Vous avez décidé de changer quelque peu le format de votre conférence cette année en posant un certain nombre de questions à choix multiples. Paris s’est notablement distingué dans les réponses apportées par rapport aux onze autres grandes villes que vous avez visitez… Pourriez-vous nous donner des exemples ?

Effectivement. A la question de savoir quel était le plus important risque macro perçu pour le marché du crédit en Europe, alors que la plupart des autres villes européennes ont répondu avec une grande majorité le ralentissement de la dynamique économique chinoise, à Paris a été également mentionnée la déflation au sein de la zone euro. Parallèlement, le Brexit a été considéré comme étant un risque palpable à Paris autant qu’ailleurs en Europe (24% contre 22% en moyenne), hormis Dublin et Londres qui lui confère davantage de poids (respectivement 41% et 34%).

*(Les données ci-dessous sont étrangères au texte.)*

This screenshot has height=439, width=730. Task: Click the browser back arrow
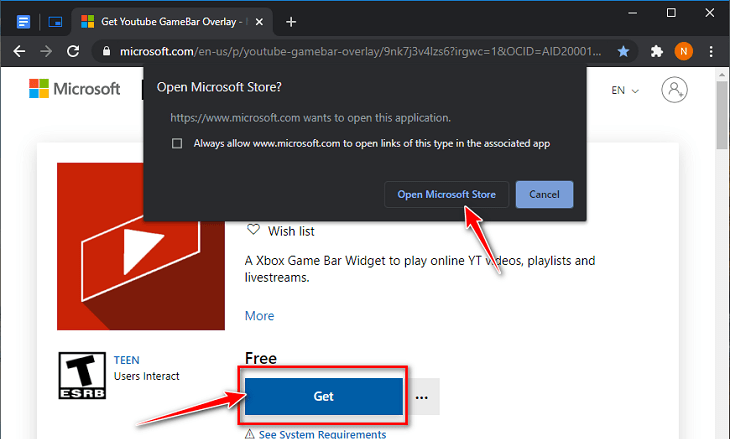19,50
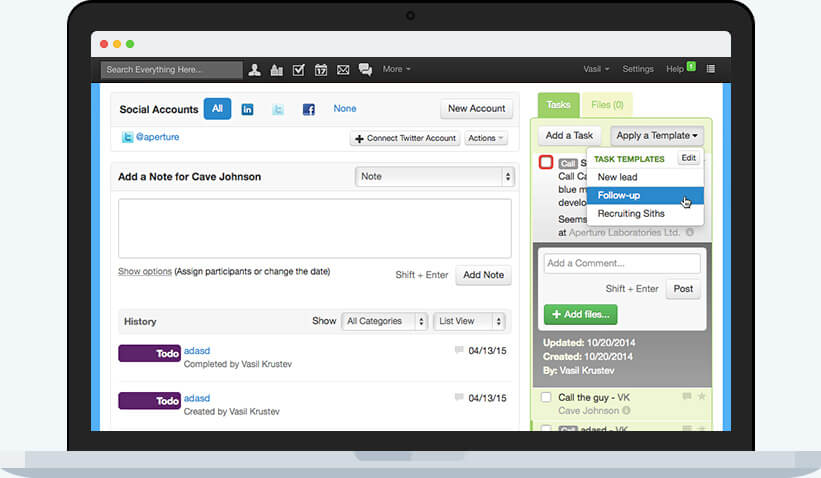
Task: Open the Note type dropdown
Action: click(434, 177)
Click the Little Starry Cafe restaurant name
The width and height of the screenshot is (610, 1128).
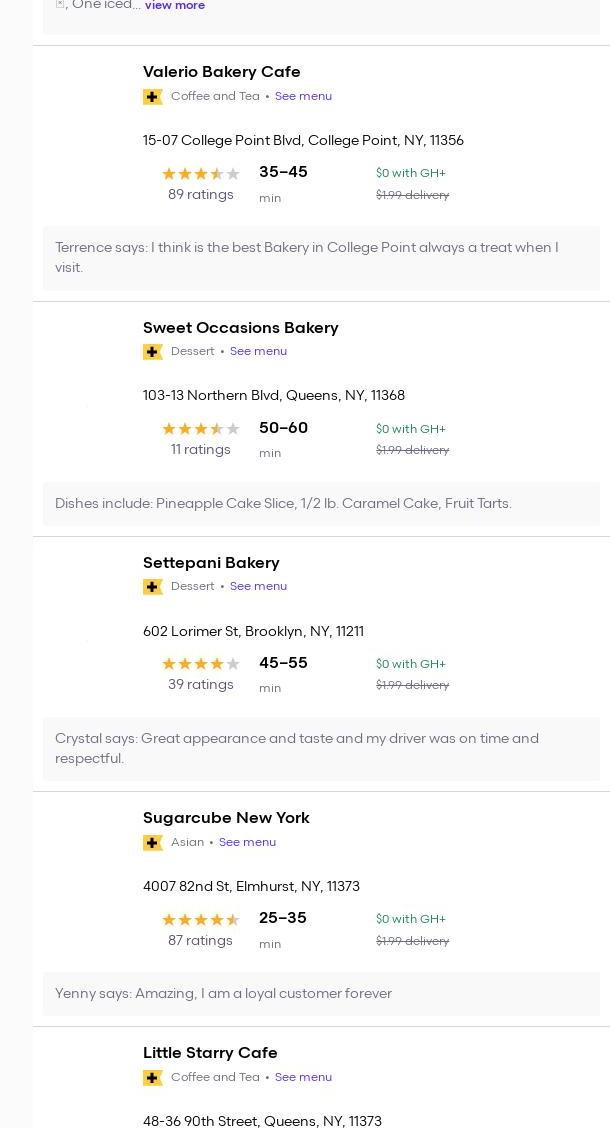coord(210,1053)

En ce qui concerne le sujet ESG, à la question de savoir quel était le plus grand risque environnemental pour les portefeuilles obligataires, Paris a fait état de la réglementation sur le carbone (37%) alors qu’ailleurs en Europe on a indiqué les catastrophes naturelles (34% en moyenne). De même à la question de savoir quelle est la probabilité que l’UE réduise ses émissions de carbone, Paris est apparu quelque peu plus pessimiste que ses voisines européennes.

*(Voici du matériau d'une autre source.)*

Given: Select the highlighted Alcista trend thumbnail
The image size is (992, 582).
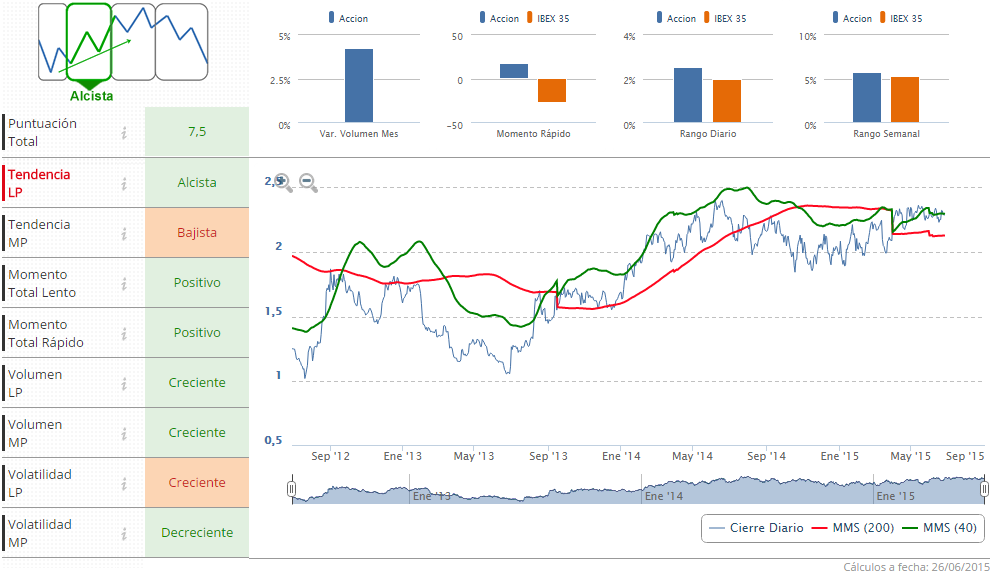Looking at the screenshot, I should tap(89, 42).
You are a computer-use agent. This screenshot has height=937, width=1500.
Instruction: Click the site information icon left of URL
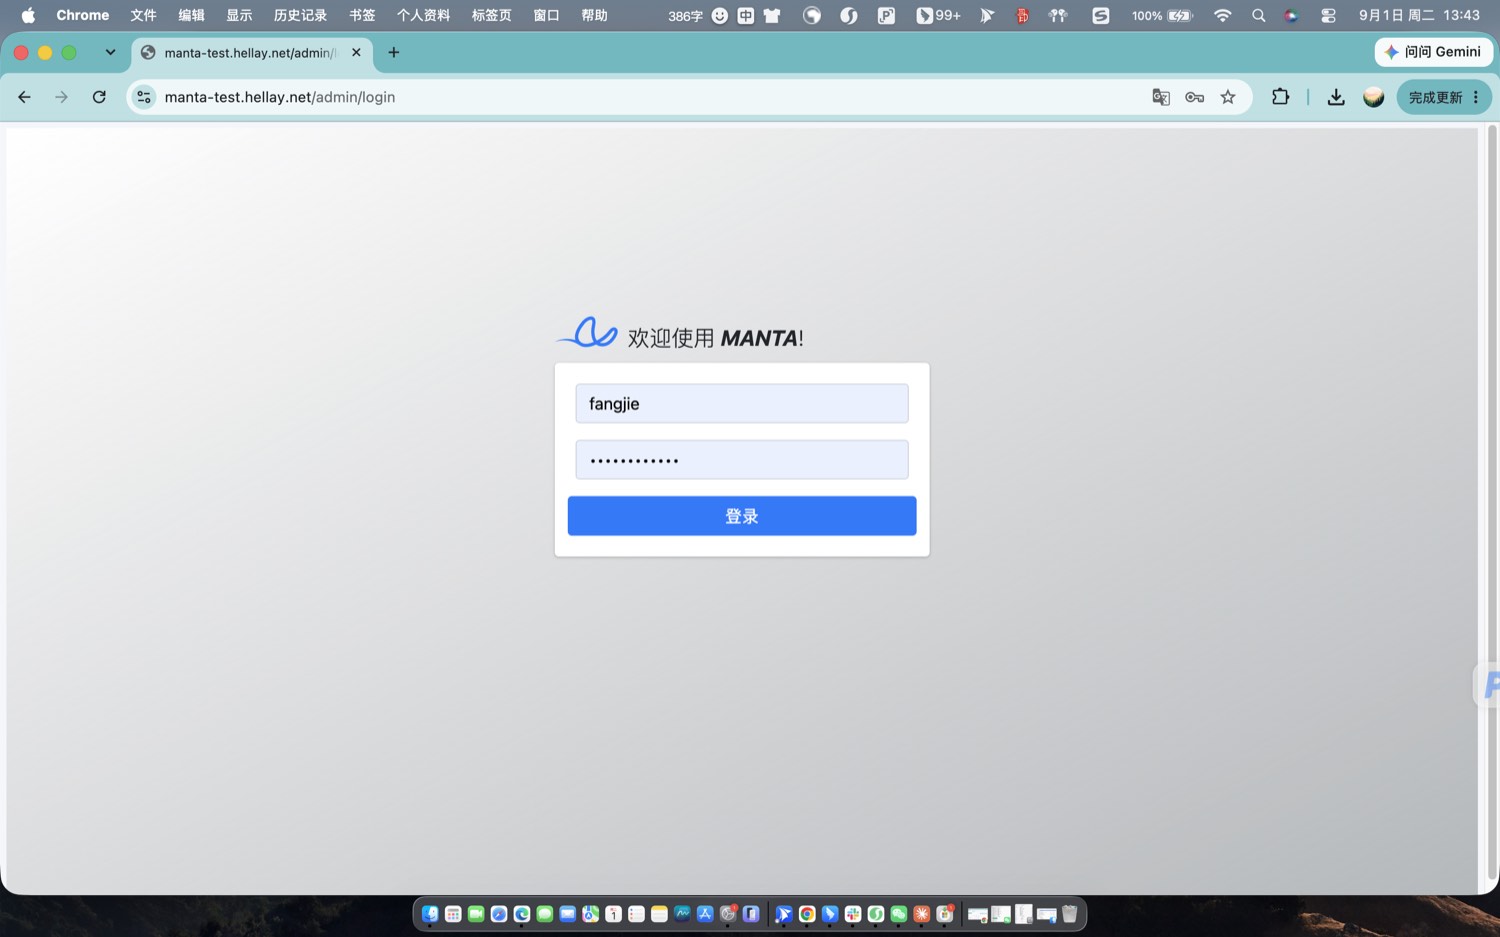click(x=144, y=97)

Comment expliquez-vous ces décalages ?

J’ai le sentiment que les investisseurs français sont à la pointe des débats autour du sujet ESG.

Vous avez depuis peu été nommée à la direction générale de Moody’s France. A cette occasion vous maintenez un dialogue régulier avec les émetteurs, investisseurs et intermédiaires sur les marchés de crédit internationaux ? Quelles sont actuellement les principales préoccupations de ces derniers ? De quelle manière vous efforcez vous d’y répondre ?

Nous n’avons pas affaires à une population homogène. Tous les investisseurs ne sont pas positionnés sur la même classe d’actifs. Les investisseurs spécialisés sur les obligations à haut rendement attachent beaucoup d’importance aux taux de défaut. Ces derniers sont pour l’instant assez faibles mais ont vocation à remonter dans les douze mois à venir.
Les émetteurs font davantage attention au prix du pétrole et aux pôles de croissance qu’ils souhaitent viser à travers des opérations de fusion-acquisition, ou une extension organique. Je ne sens pas encore d’inquiétude liée à la liquidité dans la mesure où il y a eu ces dernières années une grande capacité de refinancement à des conditions très avantageuses.
Investisseurs comme émetteurs regardent également de près l’aptitude des pays à effectuer les réformes nécessaires.